> Entries supplied:
________________________

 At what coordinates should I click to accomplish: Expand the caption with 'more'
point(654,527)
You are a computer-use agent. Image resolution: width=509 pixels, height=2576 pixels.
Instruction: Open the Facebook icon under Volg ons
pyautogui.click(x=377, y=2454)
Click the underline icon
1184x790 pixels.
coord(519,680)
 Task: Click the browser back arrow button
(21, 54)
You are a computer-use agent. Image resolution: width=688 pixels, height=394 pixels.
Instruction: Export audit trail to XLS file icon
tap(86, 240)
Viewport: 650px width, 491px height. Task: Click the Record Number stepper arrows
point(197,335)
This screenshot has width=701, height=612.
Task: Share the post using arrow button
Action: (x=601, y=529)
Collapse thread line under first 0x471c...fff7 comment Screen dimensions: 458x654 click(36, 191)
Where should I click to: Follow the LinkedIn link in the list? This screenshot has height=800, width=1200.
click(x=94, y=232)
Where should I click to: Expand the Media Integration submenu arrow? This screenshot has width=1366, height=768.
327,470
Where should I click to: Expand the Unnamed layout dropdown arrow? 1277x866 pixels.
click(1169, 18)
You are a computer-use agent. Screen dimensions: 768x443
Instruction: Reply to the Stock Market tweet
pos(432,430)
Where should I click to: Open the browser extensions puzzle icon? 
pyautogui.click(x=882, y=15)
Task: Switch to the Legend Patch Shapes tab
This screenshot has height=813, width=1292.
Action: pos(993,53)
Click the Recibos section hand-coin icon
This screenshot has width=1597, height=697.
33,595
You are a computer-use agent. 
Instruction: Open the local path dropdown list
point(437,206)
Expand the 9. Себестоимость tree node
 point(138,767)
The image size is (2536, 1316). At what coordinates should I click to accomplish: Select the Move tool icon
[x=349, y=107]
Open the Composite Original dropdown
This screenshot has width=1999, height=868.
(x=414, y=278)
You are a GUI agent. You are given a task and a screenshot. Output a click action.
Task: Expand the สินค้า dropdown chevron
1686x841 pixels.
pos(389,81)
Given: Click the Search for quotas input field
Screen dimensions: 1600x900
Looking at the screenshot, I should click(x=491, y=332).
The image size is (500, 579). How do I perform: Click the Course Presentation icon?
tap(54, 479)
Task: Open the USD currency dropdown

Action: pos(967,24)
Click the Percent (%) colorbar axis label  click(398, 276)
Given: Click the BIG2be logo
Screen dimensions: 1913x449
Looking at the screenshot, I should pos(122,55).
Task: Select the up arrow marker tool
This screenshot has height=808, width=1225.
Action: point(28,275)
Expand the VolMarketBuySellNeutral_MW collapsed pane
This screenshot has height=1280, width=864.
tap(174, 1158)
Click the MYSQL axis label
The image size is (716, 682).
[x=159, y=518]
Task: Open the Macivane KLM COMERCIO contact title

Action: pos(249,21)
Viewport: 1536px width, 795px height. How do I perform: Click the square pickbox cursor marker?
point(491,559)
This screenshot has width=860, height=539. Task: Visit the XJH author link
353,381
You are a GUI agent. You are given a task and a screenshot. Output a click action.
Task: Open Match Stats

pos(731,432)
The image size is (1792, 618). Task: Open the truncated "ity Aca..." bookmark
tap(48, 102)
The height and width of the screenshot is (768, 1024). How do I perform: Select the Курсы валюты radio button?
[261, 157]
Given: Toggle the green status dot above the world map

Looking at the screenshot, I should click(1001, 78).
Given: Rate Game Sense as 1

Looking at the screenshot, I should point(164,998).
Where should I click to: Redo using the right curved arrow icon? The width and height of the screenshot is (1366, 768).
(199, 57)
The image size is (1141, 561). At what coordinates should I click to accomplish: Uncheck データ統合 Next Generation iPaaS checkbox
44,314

________________________

> Task goal: All of the material above should be set down again, unaltered.

> The completed task:
 At what coordinates should I click to accomplish: Expand the caption with 'more'
point(654,527)
You are a computer-use agent. Image resolution: width=509 pixels, height=2576 pixels.
Instruction: Open the Facebook icon under Volg ons
pyautogui.click(x=377, y=2454)
Click the underline icon
1184x790 pixels.
coord(519,680)
 Task: Click the browser back arrow button
(21, 54)
You are a computer-use agent. Image resolution: width=688 pixels, height=394 pixels.
Instruction: Export audit trail to XLS file icon
tap(86, 240)
Viewport: 650px width, 491px height. Task: Click the Record Number stepper arrows
point(197,335)
This screenshot has width=701, height=612.
Task: Share the post using arrow button
Action: (x=601, y=529)
Collapse thread line under first 0x471c...fff7 comment Screen dimensions: 458x654 click(36, 191)
Where should I click to: Follow the LinkedIn link in the list? This screenshot has height=800, width=1200.
click(x=94, y=232)
Where should I click to: Expand the Media Integration submenu arrow? This screenshot has width=1366, height=768.
327,470
Where should I click to: Expand the Unnamed layout dropdown arrow? 1277x866 pixels.
click(1169, 18)
You are a computer-use agent. Screen dimensions: 768x443
Instruction: Reply to the Stock Market tweet
pos(432,430)
Where should I click to: Open the browser extensions puzzle icon? 
pyautogui.click(x=882, y=15)
Task: Switch to the Legend Patch Shapes tab
This screenshot has height=813, width=1292.
Action: pos(993,53)
Click the Recibos section hand-coin icon
This screenshot has width=1597, height=697.
33,595
You are a computer-use agent. 
Instruction: Open the local path dropdown list
point(437,206)
Expand the 9. Себестоимость tree node
 point(138,767)
The image size is (2536, 1316). At what coordinates should I click to accomplish: Select the Move tool icon
[x=349, y=107]
Open the Composite Original dropdown
This screenshot has width=1999, height=868.
(x=414, y=278)
You are a GUI agent. You are given a task and a screenshot. Output a click action.
Task: Expand the สินค้า dropdown chevron
1686x841 pixels.
pos(389,81)
Given: Click the Search for quotas input field
Screen dimensions: 1600x900
Looking at the screenshot, I should click(x=491, y=332).
The image size is (500, 579). How do I perform: Click the Course Presentation icon?
tap(54, 479)
Task: Open the USD currency dropdown

Action: pos(967,24)
Click the Percent (%) colorbar axis label  click(398, 276)
Given: Click the BIG2be logo
Screen dimensions: 1913x449
Looking at the screenshot, I should pos(122,55).
Task: Select the up arrow marker tool
This screenshot has height=808, width=1225.
Action: point(28,275)
Expand the VolMarketBuySellNeutral_MW collapsed pane
This screenshot has height=1280, width=864.
tap(174, 1158)
Click the MYSQL axis label
The image size is (716, 682).
[x=159, y=518]
Task: Open the Macivane KLM COMERCIO contact title

Action: pos(249,21)
Viewport: 1536px width, 795px height. How do I perform: Click the square pickbox cursor marker?
point(491,559)
This screenshot has width=860, height=539. Task: Visit the XJH author link
353,381
You are a GUI agent. You are given a task and a screenshot. Output a click action.
Task: Open Match Stats

pos(731,432)
The image size is (1792, 618). Task: Open the truncated "ity Aca..." bookmark
tap(48, 102)
The height and width of the screenshot is (768, 1024). How do I perform: Select the Курсы валюты radio button?
[261, 157]
Given: Toggle the green status dot above the world map

Looking at the screenshot, I should click(1001, 78).
Given: Rate Game Sense as 1

Looking at the screenshot, I should point(164,998).
Where should I click to: Redo using the right curved arrow icon? The width and height of the screenshot is (1366, 768).
(199, 57)
The image size is (1141, 561). At what coordinates should I click to accomplish: Uncheck データ統合 Next Generation iPaaS checkbox
44,314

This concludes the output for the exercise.